● Your task: Please replace "Output a click action" with "Respond with one click action" everywhere in the entries below, and write the entries out again with nothing else changed.

━━ Given information

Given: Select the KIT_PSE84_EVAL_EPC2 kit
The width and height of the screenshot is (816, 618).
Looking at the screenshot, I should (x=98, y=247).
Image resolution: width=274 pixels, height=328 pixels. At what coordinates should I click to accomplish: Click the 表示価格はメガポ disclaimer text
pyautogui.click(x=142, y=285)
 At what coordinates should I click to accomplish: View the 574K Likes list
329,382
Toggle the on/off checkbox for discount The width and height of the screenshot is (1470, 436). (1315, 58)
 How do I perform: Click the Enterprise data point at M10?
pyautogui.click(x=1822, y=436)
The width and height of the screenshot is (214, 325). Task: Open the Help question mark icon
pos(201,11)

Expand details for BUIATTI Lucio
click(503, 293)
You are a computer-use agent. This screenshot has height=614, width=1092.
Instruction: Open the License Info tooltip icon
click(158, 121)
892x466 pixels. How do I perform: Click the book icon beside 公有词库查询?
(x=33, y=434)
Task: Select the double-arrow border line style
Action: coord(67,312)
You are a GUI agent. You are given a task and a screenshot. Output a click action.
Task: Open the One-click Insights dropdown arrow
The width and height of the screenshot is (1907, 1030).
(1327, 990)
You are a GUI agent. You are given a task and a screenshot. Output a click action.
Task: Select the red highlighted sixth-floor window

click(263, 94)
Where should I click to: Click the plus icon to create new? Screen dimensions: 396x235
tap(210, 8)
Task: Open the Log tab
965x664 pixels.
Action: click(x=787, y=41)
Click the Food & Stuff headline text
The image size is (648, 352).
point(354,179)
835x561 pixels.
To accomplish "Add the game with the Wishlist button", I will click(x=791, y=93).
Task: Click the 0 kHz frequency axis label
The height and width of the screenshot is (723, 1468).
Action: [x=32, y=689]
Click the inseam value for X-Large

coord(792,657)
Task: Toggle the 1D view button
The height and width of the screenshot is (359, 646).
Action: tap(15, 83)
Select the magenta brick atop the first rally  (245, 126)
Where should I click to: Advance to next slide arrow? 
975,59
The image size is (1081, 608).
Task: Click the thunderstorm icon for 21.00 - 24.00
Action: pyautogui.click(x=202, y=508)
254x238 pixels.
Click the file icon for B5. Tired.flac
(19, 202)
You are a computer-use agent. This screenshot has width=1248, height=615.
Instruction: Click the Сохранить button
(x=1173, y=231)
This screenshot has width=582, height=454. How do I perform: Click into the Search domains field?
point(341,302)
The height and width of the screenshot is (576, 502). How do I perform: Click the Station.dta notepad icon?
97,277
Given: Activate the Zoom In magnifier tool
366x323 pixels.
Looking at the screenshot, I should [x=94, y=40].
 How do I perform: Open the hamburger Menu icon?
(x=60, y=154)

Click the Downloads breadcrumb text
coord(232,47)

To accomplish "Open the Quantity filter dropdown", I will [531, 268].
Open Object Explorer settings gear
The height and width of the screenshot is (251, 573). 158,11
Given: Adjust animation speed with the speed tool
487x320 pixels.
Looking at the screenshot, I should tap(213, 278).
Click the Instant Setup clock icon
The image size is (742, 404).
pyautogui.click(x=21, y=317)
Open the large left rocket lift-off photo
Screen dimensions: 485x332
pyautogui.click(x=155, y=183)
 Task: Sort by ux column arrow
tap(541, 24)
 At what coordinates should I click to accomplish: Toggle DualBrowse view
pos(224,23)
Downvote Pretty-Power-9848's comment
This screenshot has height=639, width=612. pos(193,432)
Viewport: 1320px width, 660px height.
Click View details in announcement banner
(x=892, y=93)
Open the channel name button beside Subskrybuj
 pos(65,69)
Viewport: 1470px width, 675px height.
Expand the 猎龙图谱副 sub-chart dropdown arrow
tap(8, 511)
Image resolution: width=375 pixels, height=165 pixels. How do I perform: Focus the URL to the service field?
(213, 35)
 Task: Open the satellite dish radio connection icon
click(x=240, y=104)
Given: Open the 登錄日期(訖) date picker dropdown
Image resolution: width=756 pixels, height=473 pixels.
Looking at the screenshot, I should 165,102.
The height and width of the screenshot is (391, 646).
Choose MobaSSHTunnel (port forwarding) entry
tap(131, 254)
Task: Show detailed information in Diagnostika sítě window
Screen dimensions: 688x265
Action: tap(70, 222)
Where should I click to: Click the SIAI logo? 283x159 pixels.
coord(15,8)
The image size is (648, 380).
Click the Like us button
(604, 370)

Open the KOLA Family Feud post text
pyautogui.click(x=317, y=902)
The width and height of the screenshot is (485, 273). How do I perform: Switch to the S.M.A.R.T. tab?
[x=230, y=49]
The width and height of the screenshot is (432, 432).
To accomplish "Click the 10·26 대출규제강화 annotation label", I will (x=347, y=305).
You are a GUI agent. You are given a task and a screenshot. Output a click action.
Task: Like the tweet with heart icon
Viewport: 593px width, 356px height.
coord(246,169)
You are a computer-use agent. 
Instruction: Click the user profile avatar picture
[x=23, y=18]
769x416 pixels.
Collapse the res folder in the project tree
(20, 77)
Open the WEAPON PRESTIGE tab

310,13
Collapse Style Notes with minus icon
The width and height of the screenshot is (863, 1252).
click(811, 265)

━━━━

● The response:
Given: Select the KIT_PSE84_EVAL_EPC2 kit
The width and height of the screenshot is (816, 618).
Looking at the screenshot, I should (x=98, y=247).
Image resolution: width=274 pixels, height=328 pixels. At what coordinates should I click to accomplish: Click the 表示価格はメガポ disclaimer text
pyautogui.click(x=142, y=285)
 At what coordinates should I click to accomplish: View the 574K Likes list
329,382
Toggle the on/off checkbox for discount The width and height of the screenshot is (1470, 436). (1315, 58)
 How do I perform: Click the Enterprise data point at M10?
pyautogui.click(x=1822, y=436)
The width and height of the screenshot is (214, 325). Task: Open the Help question mark icon
pos(201,11)

Expand details for BUIATTI Lucio
click(503, 293)
You are a computer-use agent. This screenshot has height=614, width=1092.
Instruction: Open the License Info tooltip icon
click(158, 121)
892x466 pixels. How do I perform: Click the book icon beside 公有词库查询?
(x=33, y=434)
Task: Select the double-arrow border line style
Action: coord(67,312)
You are a GUI agent. You are given a task and a screenshot. Respond with one click action.
Task: Open the One-click Insights dropdown arrow
The width and height of the screenshot is (1907, 1030).
(1327, 990)
You are a GUI agent. You are given a task and a screenshot. Respond with one click action.
Task: Select the red highlighted sixth-floor window

click(263, 94)
Where should I click to: Click the plus icon to create new? Screen dimensions: 396x235
tap(210, 8)
Task: Open the Log tab
965x664 pixels.
Action: click(x=787, y=41)
Click the Food & Stuff headline text
The image size is (648, 352).
point(354,179)
835x561 pixels.
To accomplish "Add the game with the Wishlist button", I will click(x=791, y=93).
Task: Click the 0 kHz frequency axis label
The height and width of the screenshot is (723, 1468).
Action: [x=32, y=689]
Click the inseam value for X-Large

coord(792,657)
Task: Toggle the 1D view button
The height and width of the screenshot is (359, 646).
Action: tap(15, 83)
Select the magenta brick atop the first rally  (245, 126)
Where should I click to: Advance to next slide arrow? 
975,59
The image size is (1081, 608).
Task: Click the thunderstorm icon for 21.00 - 24.00
Action: pyautogui.click(x=202, y=508)
254x238 pixels.
Click the file icon for B5. Tired.flac
(19, 202)
You are a computer-use agent. This screenshot has width=1248, height=615.
Instruction: Click the Сохранить button
(x=1173, y=231)
This screenshot has width=582, height=454. How do I perform: Click into the Search domains field?
point(341,302)
The height and width of the screenshot is (576, 502). How do I perform: Click the Station.dta notepad icon?
97,277
Given: Activate the Zoom In magnifier tool
366x323 pixels.
Looking at the screenshot, I should [x=94, y=40].
 How do I perform: Open the hamburger Menu icon?
(x=60, y=154)

Click the Downloads breadcrumb text
coord(232,47)

To accomplish "Open the Quantity filter dropdown", I will [531, 268].
Open Object Explorer settings gear
The height and width of the screenshot is (251, 573). 158,11
Given: Adjust animation speed with the speed tool
487x320 pixels.
Looking at the screenshot, I should tap(213, 278).
Click the Instant Setup clock icon
The image size is (742, 404).
pyautogui.click(x=21, y=317)
Open the large left rocket lift-off photo
Screen dimensions: 485x332
pyautogui.click(x=155, y=183)
 Task: Sort by ux column arrow
tap(541, 24)
 At what coordinates should I click to accomplish: Toggle DualBrowse view
pos(224,23)
Downvote Pretty-Power-9848's comment
This screenshot has height=639, width=612. pos(193,432)
Viewport: 1320px width, 660px height.
Click View details in announcement banner
(x=892, y=93)
Open the channel name button beside Subskrybuj
 pos(65,69)
Viewport: 1470px width, 675px height.
Expand the 猎龙图谱副 sub-chart dropdown arrow
tap(8, 511)
Image resolution: width=375 pixels, height=165 pixels. How do I perform: Focus the URL to the service field?
(213, 35)
 Task: Open the satellite dish radio connection icon
click(x=240, y=104)
Given: Open the 登錄日期(訖) date picker dropdown
Image resolution: width=756 pixels, height=473 pixels.
Looking at the screenshot, I should 165,102.
The height and width of the screenshot is (391, 646).
Choose MobaSSHTunnel (port forwarding) entry
tap(131, 254)
Task: Show detailed information in Diagnostika sítě window
Screen dimensions: 688x265
Action: tap(70, 222)
Where should I click to: Click the SIAI logo? 283x159 pixels.
coord(15,8)
The image size is (648, 380).
Click the Like us button
(604, 370)

Open the KOLA Family Feud post text
pyautogui.click(x=317, y=902)
The width and height of the screenshot is (485, 273). How do I perform: Switch to the S.M.A.R.T. tab?
[x=230, y=49]
The width and height of the screenshot is (432, 432).
To accomplish "Click the 10·26 대출규제강화 annotation label", I will (x=347, y=305).
You are a GUI agent. You are given a task and a screenshot. Respond with one click action.
Task: Like the tweet with heart icon
Viewport: 593px width, 356px height.
coord(246,169)
You are a computer-use agent. 
Instruction: Click the user profile avatar picture
[x=23, y=18]
769x416 pixels.
Collapse the res folder in the project tree
(20, 77)
Open the WEAPON PRESTIGE tab

310,13
Collapse Style Notes with minus icon
The width and height of the screenshot is (863, 1252).
click(811, 265)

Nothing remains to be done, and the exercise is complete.